In thus calling your attention to some of the peculiar features
in the principles, the character, and the history of our
forefathers, it is as wide from my design, as I know it would be
from your approbation, to adorn their memory with a chaplet
plucked from the domain of others. The occasion and the day
are more peculiarly devoted to them, and let it never be
dishonored with a contracted and exclusive spirit. Our
affections as citizens embrace the whole extent of the Union,
and the names of Raleigh, Smith, Winthrop, Calvert, Penn and
Oglethorpe excite in our minds recollections equally pleasing
and gratitude equally fervent with those of Carver and
Bradford. Two centuries have not yet elapsed since the first
European foot touched the soil which now constitutes the
American Union. Two centuries more and our numbers must
exceed those of Europe itself. The destinies of their empire, as
they appear in prospect before us, disdain the powers of human
calculation. Yet, as the original founder of the Roman State is
said once to have lifted upon his shoulders the fame and
fortunes of all his posterity, so let us never forget that the glory
and greatness of all our descendants is in our hands. Preserve
in all their purity, refine, if possible, from all their alloy, those
virtues which we this day commemorate as the ornament of
our forefathers. Adhere to them with inflexible resolution, as
to the horns of the altar; instil them with unwearied
perseverance into the minds of your children; bind your souls
and theirs to the national Union as the chords of life are
centred in the heart, and you shall soar with rapid and steady
wing to the summit of human glory.
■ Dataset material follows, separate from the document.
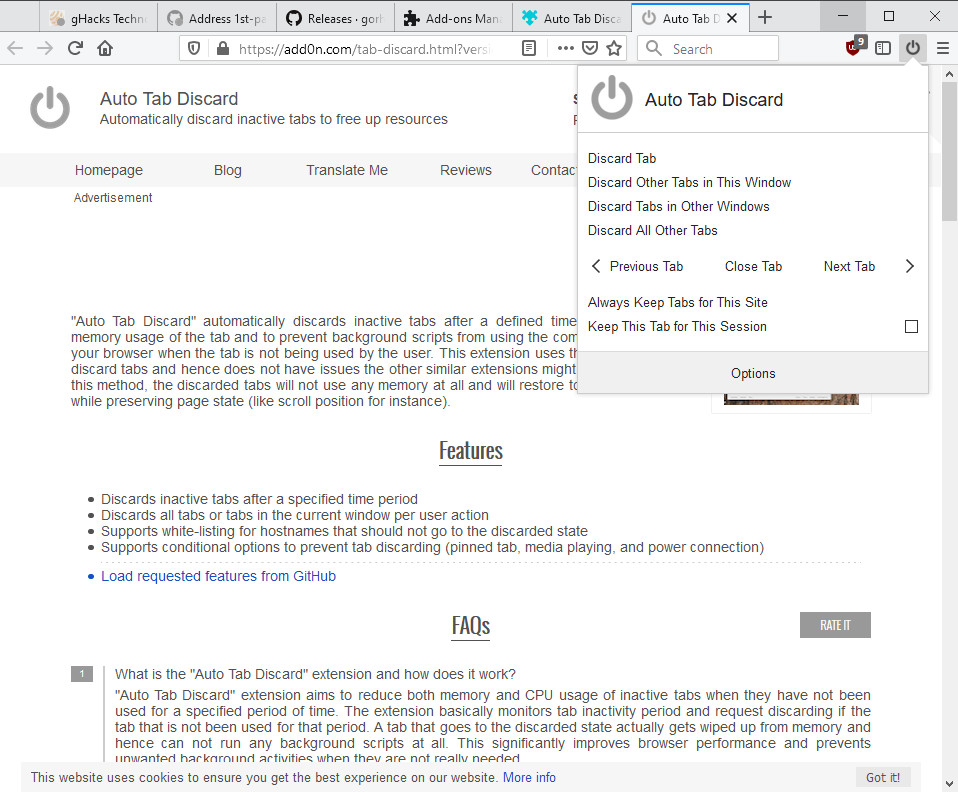
Task: Open the uBlock Origin extension icon
Action: [854, 48]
Nearly a century ago, one
of those rare minds to whom it is given to discern future
greatness in its seminal principles, upon contemplating the
situation of this continent, pronounced, in a vein of poetic
inspiration, "Westward the star of empire takes its way." Let
us unite in ardent supplication to the Founder of nations and
the Builder of worlds, that what then was prophecy may
continue unfolding into history--that the dearest hopes of the
human race may not be extinguished in disappointment, and
that the last may prove the noblest empire of time.